Assume you have a game in which there are many (many many) entities serving some functions, not all of which are constantly needed or need to be considered in every frame. The concrete problem I am working on in which this issue is present is a detailed simulation of a body including its organs.

In the game each creature has its own body which is separated into smaller parts (torso, legs etc.) and sometimes these parts contain organs, which serve a specific function within the body. Whether or not an organ currently serves a purpose or is active is never actually clear. After all, an animal might have an empty stomach which therefore does not need to digest anything. It would be quite ridiculous to check or simulate every object in each frame and very costly as soon as you have many creatures in the world. So I was thinking about a way to smartly differentiate between objects that need to be updated and those that don't.

What I came up with seems like an at least ok solution. It creates a simple queue/stack (essential is that each element gets removed as soon as it's read; the order is irrelevant) called the "attention stack" where objects that need to be simulated reside. Objects that need attention would simply put themselves onto the stack or are put there by other objects. These objects would probably implement a simple interface with a simulate()-function.

Applied to my previous digestion example this would mean:

The player chooses something to eat (assume it's bread) from the inventory and puts it into the mouth of his character and the mouth is put onto the attention stack. In the next frame the the mouth is taken from the stack and its simulate()-function is called. Since it's a mouth it would be reasonable to simulate chewing here. This could go on for a few frames in which the mouth keeps putting itself onto the stack until it decides the food is ready to be swallowed. In this case the mouth puts the chewed bread into the stomach (I know it doesn't go there directly, but the esophagus is left out for simplification), which is then also put onto the attention-stack. In the next frame the simulation of the digestion-process is started. And so on for the rest of the necessary organs.

A foreseeable problem with this are idling objects. A sleeping animal is a good example of this. It could be done as previously described by keeping the sleeping animal on the stack and checking each time if it needs to wake up, but that seems wasteful since that's the only thing being done. To make idling objects more efficient I was planning to add a sort of schedule which stores jobs to be performed at a specific time. If an animal goes to sleep it would put a job on that schedule which would be scheduled for a certain amount of time after the animal went to sleep. This job would then take care of putting the sleeping animal onto the attention stack again. Now, you could say that a sleeping animal that isn't on the attention stack could miss being attacked by something because its A.I. is not simulated, but this is prevented if the attacking object takes care of putting that animal onto the stack again.

Now, I honestly don't know if this is even close to an elegant solution to this problem due to a lack of experience. Am I close to something usable? How is this usually done or does anybody have any suggestions or better solutions?

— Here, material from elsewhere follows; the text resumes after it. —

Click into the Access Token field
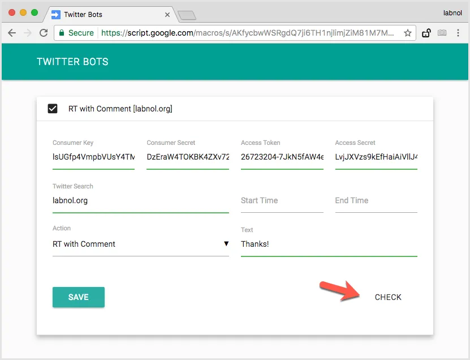 click(282, 157)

This is exactly the way we solved this problem in Stendhal. In our case there are lots of things that happen periodically, but not every turn: Healing spells, plants growing a little further, corpse degenerating, items on the ground expiring.

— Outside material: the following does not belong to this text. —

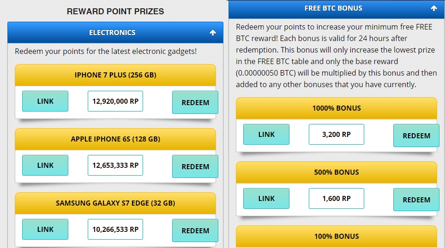Click the 1,600 RP price field

(337, 198)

We have a turn number that is increased in every turn. And we maintain a map of future turn numbers pointing to a set of objects that need to be notified in that turn.

  • \$\begingroup\$ what if something else interacts with the object in the meantime? For example the sleeping animal might be waked up by a hitting stone. Should you remove the schedule of the animal in that case? \$\endgroup\$ – Emiliano Oct 14 '10 at 14:00
  • \$\begingroup\$ That depends on the situation: If the action done is harmless (like waking up while already being awake) we just let it happen. But if the action uses up some resource, we search through the pending queue and remove it. \$\endgroup\$ – Hendrik Brummermann Oct 14 '10 at 17:35

Sounds like a similar problem to that of inputs: you have 100+ keys on the keyboard but don't want to check each individual key on every frame, so what do you do?

Two answers: polling or system messages.

Polling = at any point when it would actually matter in the game, query the state of the keyboard keys (or the objects, in your case). The rest of the time, ignore them.

Messages = have each keyboard key (object) put something in a message queue when it's pressed or released (when it needs attention). On each iteration of the game loop it looks through the queue and resolves all messages before proceeding.


So I'm going to take a step back from implementation and review the question from a design perspective. Do you have a solid plan for displaying all the detail you want to include in this simulation?

For example:

  • Can the player tell the difference between an animal with an empty stomach and an animal with a full one?
  • Does this information matter to them in any way, when they are making interaction choices within your game?
  • Could a player watching the animal consistently predict the outcome of your simulated events, or would a random number suffice?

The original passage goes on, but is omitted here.